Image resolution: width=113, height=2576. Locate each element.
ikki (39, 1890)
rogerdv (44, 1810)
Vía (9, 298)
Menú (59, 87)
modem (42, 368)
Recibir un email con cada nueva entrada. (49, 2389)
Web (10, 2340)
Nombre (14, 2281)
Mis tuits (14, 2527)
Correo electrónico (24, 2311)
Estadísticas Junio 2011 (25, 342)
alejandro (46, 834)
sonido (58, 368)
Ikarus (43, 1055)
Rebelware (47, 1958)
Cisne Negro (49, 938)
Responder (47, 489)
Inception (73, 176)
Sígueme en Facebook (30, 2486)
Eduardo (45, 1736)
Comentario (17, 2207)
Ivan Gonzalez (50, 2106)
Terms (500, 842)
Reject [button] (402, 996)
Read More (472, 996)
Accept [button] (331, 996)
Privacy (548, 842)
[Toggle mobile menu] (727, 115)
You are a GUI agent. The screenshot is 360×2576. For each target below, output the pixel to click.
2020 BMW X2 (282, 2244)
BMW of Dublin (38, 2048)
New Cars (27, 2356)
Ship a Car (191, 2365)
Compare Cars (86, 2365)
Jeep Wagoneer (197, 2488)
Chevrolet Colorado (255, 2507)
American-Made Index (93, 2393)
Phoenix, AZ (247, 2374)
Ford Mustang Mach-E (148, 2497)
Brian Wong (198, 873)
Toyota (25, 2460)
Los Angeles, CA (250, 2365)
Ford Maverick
++++
Task objective: Write the entries out once more, exactly as given.

Output below:
Image resolution: width=113, height=2576. Locate each element.
ikki (39, 1890)
rogerdv (44, 1810)
Vía (9, 298)
Menú (59, 87)
modem (42, 368)
Recibir un email con cada nueva entrada. (49, 2389)
Web (10, 2340)
Nombre (14, 2281)
Mis tuits (14, 2527)
Correo electrónico (24, 2311)
Estadísticas Junio 2011 (25, 342)
alejandro (46, 834)
sonido (58, 368)
Ikarus (43, 1055)
Rebelware (47, 1958)
Cisne Negro (49, 938)
Responder (47, 489)
Inception (73, 176)
Sígueme en Facebook (30, 2486)
Eduardo (45, 1736)
Comentario (17, 2207)
Ivan Gonzalez (50, 2106)
Terms (500, 842)
Reject [button] (402, 996)
Read More (472, 996)
Accept [button] (331, 996)
Privacy (548, 842)
[Toggle mobile menu] (727, 115)
You are a GUI agent. The screenshot is 360×2576. For each target below, output the pixel to click.
2020 BMW X2 (282, 2244)
BMW of Dublin (38, 2048)
New Cars (27, 2356)
Ship a Car (191, 2365)
Compare Cars (86, 2365)
Jeep Wagoneer (197, 2488)
Chevrolet Colorado (255, 2507)
American-Made Index (93, 2393)
Phoenix, AZ (247, 2374)
Ford Mustang Mach-E (148, 2497)
Brian Wong (198, 873)
Toyota (25, 2460)
Los Angeles, CA (250, 2365)
Ford Maverick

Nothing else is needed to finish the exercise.